December moved in, taking up residence with Noor in her cell, and freezing the radiator.

Cold coiled in the bowl of her pelvis, turning shiver to quake as she lay beneath her blanket on the cot. Above, snow drifted against glass and bars. Shreds of thoughts, speculations, obsessions . . . some glue still held her fragments together.

The flap door clanged down.

“Herr Vogel . . .”

The rest, in rapid German, was senseless.

Silly hope reared inside; she reined it in.

The guard placed something on the thick, jutting tray, something invisible in the dingy half-light. Soup, probably. She didn’t care.

She heard a clunk and a small swish.

Yes, she did.

Noor rolled onto her stomach, chained wrists before her, supported her weight on her elbows and knelt. Then shifted to extend the chain running between her wrists and ankles far enough for her to be seated. The clanking weight of the leg irons pulled her bare feet to the floor.
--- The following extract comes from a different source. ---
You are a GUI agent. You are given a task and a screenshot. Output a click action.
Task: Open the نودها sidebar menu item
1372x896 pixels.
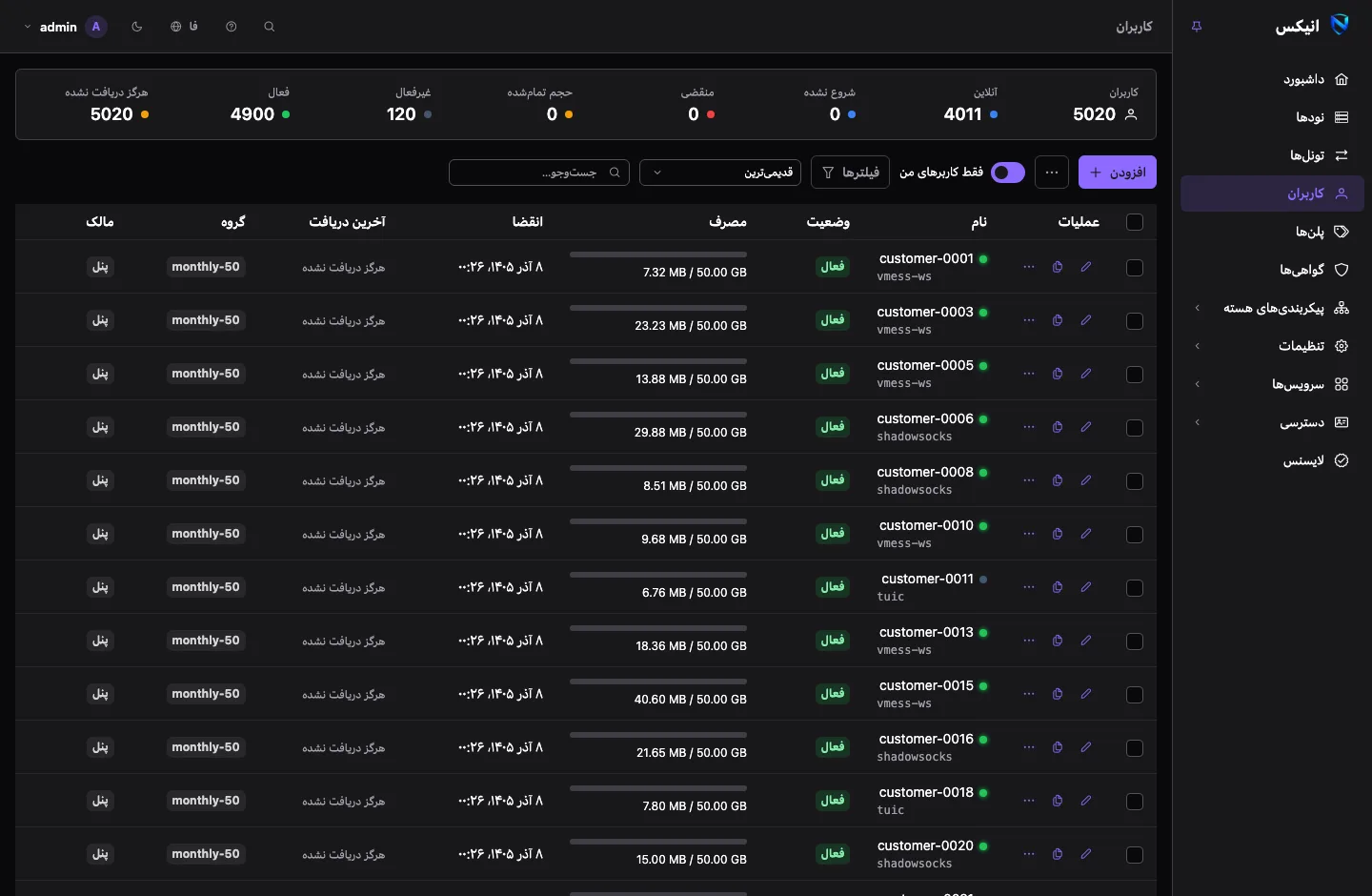[1272, 117]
She slipped into prison clogs, shuffled across the cement floor.

A pad of onionskin. A scrawl that filled the whole first page. It said in French, For Princess Noor — write children’s stories only. Signed, Ernst V.

She had asked Vogel for paper, pen and ink, but never expected to receive them. “Everything in my power,” Vogel had said.

She tucked the pad under her arm, then tested the pen nib against her thumb. She reached for the glass jar. Dark blue ink. She opened it, inhaled its metallic fragrance.

She carried the writing materials back to her cot. She lay down, eyes open to the gloom, gritting her teeth to stop their chattering. Mosquito thoughts buzzed.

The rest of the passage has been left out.